Warning: We strongly discourage using Microsoft Excel to open these files, as that software is easily confused by the multiline values and UTF-8 characters contained in some columns. We recommend R, Python, OpenOffice, or Google Sheets.

Simple CSV

Download single CSV (zipped) (Last updated: 2024-03-19 2:22 a.m. EDT)

This file contains a simplified version of our database arranged with one row per "work" (be it a keynote, a paper, a panel session, etc.). Associated conference information such as name, location, and date, as well as author names and keyword/topic tags are included in each row as well.

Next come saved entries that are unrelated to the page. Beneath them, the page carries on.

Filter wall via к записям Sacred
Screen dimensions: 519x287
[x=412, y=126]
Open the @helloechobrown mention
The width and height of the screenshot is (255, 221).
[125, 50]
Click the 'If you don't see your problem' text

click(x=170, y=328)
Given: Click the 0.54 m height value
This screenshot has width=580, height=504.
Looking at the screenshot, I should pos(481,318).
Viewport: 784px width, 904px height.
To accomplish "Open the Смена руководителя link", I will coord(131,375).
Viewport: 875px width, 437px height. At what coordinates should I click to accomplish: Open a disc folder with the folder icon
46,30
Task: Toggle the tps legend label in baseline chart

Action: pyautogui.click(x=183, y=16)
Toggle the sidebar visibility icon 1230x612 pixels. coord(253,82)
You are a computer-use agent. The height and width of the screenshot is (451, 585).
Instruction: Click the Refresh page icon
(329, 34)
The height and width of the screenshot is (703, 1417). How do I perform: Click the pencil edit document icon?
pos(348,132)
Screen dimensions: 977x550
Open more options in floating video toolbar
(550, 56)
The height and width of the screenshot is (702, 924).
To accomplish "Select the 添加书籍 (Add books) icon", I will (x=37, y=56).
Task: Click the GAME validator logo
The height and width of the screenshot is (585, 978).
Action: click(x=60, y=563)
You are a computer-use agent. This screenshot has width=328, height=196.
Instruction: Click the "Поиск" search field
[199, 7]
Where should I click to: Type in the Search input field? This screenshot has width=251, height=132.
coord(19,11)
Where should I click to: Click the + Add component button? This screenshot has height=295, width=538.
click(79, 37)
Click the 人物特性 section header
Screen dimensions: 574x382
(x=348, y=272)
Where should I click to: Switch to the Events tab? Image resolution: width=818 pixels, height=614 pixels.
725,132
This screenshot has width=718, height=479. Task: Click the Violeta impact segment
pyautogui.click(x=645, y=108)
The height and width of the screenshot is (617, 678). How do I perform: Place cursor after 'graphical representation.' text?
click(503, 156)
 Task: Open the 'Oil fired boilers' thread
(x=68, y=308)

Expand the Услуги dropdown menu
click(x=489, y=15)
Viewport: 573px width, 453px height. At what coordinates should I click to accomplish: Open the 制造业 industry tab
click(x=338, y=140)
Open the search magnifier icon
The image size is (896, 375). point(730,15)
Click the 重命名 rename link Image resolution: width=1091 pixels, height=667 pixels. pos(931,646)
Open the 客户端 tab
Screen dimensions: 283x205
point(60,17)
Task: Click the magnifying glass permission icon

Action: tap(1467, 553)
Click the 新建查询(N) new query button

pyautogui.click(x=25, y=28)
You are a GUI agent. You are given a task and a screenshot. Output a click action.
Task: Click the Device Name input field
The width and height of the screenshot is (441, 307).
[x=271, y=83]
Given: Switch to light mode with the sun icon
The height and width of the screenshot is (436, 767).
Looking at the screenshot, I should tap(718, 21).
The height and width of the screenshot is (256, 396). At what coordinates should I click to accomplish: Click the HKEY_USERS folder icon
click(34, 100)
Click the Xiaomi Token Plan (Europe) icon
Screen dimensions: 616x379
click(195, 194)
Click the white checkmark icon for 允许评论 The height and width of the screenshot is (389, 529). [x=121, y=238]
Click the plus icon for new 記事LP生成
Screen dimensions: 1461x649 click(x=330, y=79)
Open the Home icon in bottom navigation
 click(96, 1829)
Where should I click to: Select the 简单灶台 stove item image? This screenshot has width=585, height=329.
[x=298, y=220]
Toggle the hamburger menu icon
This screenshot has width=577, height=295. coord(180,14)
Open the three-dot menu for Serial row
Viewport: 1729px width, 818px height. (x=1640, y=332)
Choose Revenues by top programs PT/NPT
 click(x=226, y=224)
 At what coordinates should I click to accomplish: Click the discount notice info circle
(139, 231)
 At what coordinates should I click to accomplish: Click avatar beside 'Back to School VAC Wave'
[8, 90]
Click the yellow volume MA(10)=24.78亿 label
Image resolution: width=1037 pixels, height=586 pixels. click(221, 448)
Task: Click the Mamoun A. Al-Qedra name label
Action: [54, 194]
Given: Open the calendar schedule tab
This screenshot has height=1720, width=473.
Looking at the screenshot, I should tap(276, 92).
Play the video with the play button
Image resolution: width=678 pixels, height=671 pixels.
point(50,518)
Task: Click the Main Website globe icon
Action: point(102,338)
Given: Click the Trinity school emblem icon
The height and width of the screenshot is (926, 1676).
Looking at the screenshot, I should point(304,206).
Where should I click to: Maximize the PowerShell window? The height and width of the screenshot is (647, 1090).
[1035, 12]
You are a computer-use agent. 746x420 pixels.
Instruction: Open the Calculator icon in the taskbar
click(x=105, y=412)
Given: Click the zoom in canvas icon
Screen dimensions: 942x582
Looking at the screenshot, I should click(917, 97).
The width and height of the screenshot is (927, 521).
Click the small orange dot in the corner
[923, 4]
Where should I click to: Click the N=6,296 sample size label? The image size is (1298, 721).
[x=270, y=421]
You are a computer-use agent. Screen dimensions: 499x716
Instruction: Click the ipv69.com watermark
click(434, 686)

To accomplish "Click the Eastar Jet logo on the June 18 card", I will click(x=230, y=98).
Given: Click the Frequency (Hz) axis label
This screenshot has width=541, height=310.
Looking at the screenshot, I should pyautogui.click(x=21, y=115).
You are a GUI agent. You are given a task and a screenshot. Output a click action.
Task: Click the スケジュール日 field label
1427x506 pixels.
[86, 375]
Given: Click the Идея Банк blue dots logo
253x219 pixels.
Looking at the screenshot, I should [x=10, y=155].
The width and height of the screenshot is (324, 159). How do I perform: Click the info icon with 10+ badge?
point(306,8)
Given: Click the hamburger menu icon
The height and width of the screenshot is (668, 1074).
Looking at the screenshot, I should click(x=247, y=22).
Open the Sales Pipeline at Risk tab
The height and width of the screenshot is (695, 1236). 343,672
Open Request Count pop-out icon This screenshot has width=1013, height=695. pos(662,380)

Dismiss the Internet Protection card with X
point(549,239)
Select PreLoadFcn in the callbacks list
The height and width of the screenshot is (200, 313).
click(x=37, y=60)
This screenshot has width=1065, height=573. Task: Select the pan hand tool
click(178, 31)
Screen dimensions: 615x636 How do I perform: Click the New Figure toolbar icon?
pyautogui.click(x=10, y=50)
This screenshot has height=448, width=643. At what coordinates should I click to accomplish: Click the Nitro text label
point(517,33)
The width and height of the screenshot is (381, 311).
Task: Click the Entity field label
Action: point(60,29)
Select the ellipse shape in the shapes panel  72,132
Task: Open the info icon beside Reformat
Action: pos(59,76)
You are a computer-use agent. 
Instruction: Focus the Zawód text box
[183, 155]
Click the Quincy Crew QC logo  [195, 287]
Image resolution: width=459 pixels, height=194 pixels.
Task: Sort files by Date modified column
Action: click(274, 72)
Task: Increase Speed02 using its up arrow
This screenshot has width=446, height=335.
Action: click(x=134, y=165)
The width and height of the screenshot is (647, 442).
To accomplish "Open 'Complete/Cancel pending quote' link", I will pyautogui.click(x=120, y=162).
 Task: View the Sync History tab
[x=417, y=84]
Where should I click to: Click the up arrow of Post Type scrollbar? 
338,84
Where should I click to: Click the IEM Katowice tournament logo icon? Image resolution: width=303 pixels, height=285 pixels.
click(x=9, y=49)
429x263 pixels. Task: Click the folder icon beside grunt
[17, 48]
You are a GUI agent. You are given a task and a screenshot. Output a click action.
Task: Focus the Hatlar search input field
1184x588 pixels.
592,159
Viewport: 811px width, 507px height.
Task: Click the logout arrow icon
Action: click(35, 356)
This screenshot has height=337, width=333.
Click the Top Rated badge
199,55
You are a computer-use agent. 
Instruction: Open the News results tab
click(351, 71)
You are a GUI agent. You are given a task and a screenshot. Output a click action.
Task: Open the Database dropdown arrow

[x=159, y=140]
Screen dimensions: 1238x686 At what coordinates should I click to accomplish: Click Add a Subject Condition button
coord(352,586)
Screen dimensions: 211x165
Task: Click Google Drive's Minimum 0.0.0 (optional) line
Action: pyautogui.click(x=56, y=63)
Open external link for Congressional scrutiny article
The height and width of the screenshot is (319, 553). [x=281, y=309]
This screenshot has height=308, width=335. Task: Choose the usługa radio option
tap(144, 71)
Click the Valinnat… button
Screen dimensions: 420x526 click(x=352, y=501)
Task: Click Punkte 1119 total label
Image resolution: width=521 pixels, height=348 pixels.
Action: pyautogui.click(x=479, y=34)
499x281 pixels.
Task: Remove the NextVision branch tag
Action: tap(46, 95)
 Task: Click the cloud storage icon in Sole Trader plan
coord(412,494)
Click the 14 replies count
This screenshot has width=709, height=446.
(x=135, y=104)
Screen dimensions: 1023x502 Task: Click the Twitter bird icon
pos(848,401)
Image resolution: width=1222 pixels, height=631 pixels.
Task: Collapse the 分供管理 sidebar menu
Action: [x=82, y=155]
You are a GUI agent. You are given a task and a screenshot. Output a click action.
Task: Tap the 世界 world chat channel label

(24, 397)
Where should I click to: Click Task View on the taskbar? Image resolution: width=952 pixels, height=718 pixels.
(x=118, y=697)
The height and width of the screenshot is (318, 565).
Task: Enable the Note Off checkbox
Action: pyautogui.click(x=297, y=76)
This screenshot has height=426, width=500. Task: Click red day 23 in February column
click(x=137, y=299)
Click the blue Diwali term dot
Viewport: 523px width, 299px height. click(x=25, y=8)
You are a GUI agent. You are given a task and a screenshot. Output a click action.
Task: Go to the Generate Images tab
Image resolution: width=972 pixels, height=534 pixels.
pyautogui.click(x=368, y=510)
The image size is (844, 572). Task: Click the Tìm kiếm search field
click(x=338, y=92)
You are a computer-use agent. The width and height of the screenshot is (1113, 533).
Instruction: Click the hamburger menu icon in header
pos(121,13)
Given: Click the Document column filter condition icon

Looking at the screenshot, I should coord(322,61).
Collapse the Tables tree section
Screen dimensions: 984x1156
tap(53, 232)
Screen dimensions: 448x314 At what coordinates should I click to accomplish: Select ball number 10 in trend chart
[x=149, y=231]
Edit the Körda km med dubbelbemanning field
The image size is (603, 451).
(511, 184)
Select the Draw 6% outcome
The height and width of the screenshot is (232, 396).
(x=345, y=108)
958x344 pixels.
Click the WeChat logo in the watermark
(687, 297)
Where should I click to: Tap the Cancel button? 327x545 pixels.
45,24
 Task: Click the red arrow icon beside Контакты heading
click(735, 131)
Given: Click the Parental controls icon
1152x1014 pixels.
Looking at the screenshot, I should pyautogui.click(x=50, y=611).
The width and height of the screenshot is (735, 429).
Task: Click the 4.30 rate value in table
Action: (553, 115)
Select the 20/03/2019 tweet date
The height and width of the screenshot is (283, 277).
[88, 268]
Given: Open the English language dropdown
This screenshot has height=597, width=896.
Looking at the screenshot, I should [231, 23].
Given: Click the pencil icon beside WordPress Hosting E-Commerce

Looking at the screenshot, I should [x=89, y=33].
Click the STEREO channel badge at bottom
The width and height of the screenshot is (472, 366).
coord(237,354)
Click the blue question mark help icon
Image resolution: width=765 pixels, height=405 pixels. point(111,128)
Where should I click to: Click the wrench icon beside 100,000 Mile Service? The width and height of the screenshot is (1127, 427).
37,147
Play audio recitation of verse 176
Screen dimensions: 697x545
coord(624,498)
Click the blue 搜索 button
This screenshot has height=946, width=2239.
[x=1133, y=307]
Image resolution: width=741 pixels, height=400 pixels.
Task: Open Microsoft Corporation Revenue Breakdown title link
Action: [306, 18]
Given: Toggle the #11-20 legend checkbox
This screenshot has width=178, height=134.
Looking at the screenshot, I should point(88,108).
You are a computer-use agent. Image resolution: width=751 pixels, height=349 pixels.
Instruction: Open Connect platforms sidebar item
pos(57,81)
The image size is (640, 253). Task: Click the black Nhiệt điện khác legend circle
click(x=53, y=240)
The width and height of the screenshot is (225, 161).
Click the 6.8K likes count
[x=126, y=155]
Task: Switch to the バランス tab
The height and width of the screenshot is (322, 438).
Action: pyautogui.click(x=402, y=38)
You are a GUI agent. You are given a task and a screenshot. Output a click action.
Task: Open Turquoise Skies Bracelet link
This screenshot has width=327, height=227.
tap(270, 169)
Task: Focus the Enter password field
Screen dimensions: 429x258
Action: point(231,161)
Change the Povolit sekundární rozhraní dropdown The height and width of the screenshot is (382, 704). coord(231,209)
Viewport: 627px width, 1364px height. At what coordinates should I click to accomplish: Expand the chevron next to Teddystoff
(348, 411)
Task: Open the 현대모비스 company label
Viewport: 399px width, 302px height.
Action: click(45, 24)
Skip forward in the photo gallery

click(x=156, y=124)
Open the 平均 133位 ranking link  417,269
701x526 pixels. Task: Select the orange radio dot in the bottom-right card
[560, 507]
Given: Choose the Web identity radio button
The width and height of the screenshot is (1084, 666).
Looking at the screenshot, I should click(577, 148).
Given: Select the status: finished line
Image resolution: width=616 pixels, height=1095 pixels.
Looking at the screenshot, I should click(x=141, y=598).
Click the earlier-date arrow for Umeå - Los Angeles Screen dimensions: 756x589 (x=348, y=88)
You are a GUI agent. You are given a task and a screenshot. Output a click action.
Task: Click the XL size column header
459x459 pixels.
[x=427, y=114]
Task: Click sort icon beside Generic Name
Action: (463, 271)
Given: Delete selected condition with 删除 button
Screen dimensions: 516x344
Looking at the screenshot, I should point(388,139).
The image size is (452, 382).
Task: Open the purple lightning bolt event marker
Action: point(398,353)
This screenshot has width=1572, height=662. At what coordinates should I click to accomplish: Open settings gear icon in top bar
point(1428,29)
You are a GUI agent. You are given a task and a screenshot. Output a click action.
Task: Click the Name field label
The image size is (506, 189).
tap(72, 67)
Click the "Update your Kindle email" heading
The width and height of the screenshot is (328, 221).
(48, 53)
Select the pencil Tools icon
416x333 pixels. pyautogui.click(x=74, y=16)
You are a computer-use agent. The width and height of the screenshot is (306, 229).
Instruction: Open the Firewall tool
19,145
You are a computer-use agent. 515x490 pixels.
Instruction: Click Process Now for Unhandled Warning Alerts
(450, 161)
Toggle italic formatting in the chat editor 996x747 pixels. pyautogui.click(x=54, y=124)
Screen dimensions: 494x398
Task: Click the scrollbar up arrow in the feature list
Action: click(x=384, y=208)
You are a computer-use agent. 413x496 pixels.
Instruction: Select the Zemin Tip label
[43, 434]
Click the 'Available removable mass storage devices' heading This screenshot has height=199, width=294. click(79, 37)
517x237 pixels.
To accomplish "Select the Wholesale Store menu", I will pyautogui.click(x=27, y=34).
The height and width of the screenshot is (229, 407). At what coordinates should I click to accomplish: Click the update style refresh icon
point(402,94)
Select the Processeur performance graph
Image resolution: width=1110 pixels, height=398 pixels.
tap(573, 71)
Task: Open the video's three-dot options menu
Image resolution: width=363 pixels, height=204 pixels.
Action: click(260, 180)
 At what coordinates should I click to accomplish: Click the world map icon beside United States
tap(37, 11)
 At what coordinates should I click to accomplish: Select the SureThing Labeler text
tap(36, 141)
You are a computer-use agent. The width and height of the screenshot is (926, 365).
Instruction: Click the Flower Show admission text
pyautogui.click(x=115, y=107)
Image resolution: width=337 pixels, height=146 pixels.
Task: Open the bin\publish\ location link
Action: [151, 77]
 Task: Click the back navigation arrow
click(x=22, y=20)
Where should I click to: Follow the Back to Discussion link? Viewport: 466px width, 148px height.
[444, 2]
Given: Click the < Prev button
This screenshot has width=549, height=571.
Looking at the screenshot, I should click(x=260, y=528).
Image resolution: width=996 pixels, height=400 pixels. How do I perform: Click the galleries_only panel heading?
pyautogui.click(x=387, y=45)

This CSV does not contain more complex related information such as changing author names or detailed affiliation information. For that, you will want to look at the full relational database available below.

Simple data dictionary

Required fields marked with an asterisk (*)
Name Description
*work_id Unique ID number
*conference_label Conference label
conference_short_title Location-based short title of the conference
conference_theme_title Thematic conference title
*conference_year
conference_organizers Conference organizing groups (Separated by semicolon)
conference_series Conference series (separated by semicolon)
conference_hosting_institutions Hosting institutions (separated by a semicolon)
conference_city
conference_state
conference_country
conference_url URL for the conference program or abstracts
work_title Work title
work_url Direct URL for the work abstract if it exists
*work_authors Named authors (separated by a semicolon)
*work_type Type of work (e.g. keynote, multipaper session, poster
full_text The full text of the work, when indexed and licensed for republication. If the full text of the work has not yet been indexed into this system, OR if the text is not licensed for republication, this field will be blank.
full_text_type Work full text will either be available as plain text (txt) or as TEI (xml). When full text is not available to be shared, this field will be blank.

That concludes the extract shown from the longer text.